Как опытный стратег, он не мог, конечно, распространяться о перспективах маловероятного, по его мнению, поражению, чтобы не мешать возможной ещё победе. "Метод буржуазии в решении назревших вопросов между государствами, это война, метод пролетариата — это революция", авторитетно заявлял он в своей брошюре "Война и Интернационал". Как "революционер", он предпочитает второй метод, и только, при провале его, соглашается на первый метод, метод завоевания мира деспотической Германией.

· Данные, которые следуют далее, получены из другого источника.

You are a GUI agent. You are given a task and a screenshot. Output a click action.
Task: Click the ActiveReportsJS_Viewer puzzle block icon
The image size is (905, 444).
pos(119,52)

После заключения в Бресте мира с деспотической Германией, очень беззастенчиво давшей почувствовать свою тяжёлую лапу, большевики, некоторое время чувствовали себя немного ошеломлёнными. Не только внешнее, но и внутреннее положение было таково, что отнюдь не располагало большевиков к радужным мыслям на счёт ближайшего будущего. Настроение у новых господ России было довольно мрачное. И вот, когда стали приходить сведения о том, что Япония, с согласия своих союзников, готовится к нашествию на Советскую Poccию, Троцкий в печати заявил: "Если нам будет грозить нашествие империалистов Антанты, мы заключим наступательно-оборонительный союз с Германией (правительство Вильгельма тогда, только что сокрушив Poccию, ещё вело победительную войну с державами Согласия), как с более прогрессивной империалистической страной против более реакционной Антанты.
Тщательно скрываемая от себя и других резервная идея германского завоевания из психических задворков, начала, таким образом, выступать на передний план и принимать реальный облик.
Возвращаясь, иногда, вместе со мной с лекции, Троцкий удостаивал меня своим вниманием и, покровительственно похлопывая меня по плечу, обращался к сопровождавшей его небольшой свите: "Это мой старый друг, которому надо только месяца два побыть во Франции, чтобы стать хорошим социалистом".
Однажды, воспользовавшись тем, что мы были одни, я стал интервьюировать его относительно некоторых его нью-йоркских сотрудников-"интернационалистов''. Был среди них некий Семков, человек малограмотный, но от природы наделённый громким голосом и чрезвычайно "революционной" манерой речи. Он обладал какою-то исключительной способностью без передышки сыпать в течение любого периода времени фразами отборного "революционного" качества, хотя без всякой внутренней связи и какого бы то ни было отношения друг к другу. Как для человека совершенно невежественного, для него совсем не было трудных тем или вопросов, и все ему было понятно и ясно. Его никогда нельзя было застать врасплох. Он всегда и во всякий момент был готов "возражать" по всякому вопросу, по всякому поводу и во всяком месте. Его исступленные выступления производили такое впечатление, как-будто, отправляясь из дому на собрание, он, вместе с папиросами и спичками, наспех и впопыхах набивал карманы также первыми попавшимися фразами из катехизиса Ленина и Троцкого. А придя на собрание, не выслушав даже толком противного оратора, поспешно выворачивал карманы и высыпал весь этот хлам: фразы, изломанные, исковерканные, искрошенные, без начал, без концов, середин, но за то неизменно падавший с тем более оглушительным "революционным" звоном и неизменно доставлявший их автору колоссальный успех в "революционно" настроенной толпе. Его очень ценили в "интернационалистических" сферах, и он считался незаменимым ценным работником. Вот об этой то звезде я, не без ехидства, спросил Троцкого.
"Что бы там ни было", — отчеканивая своим излюбленным манером слова, ответил Троцкий, ни на минуту не задумавшись, — "когда надо будет, Семков будет там, где надо, а вот N. N. (постоянный оппонент Троцкого на всех собраниях) будет там, где не надо"[14].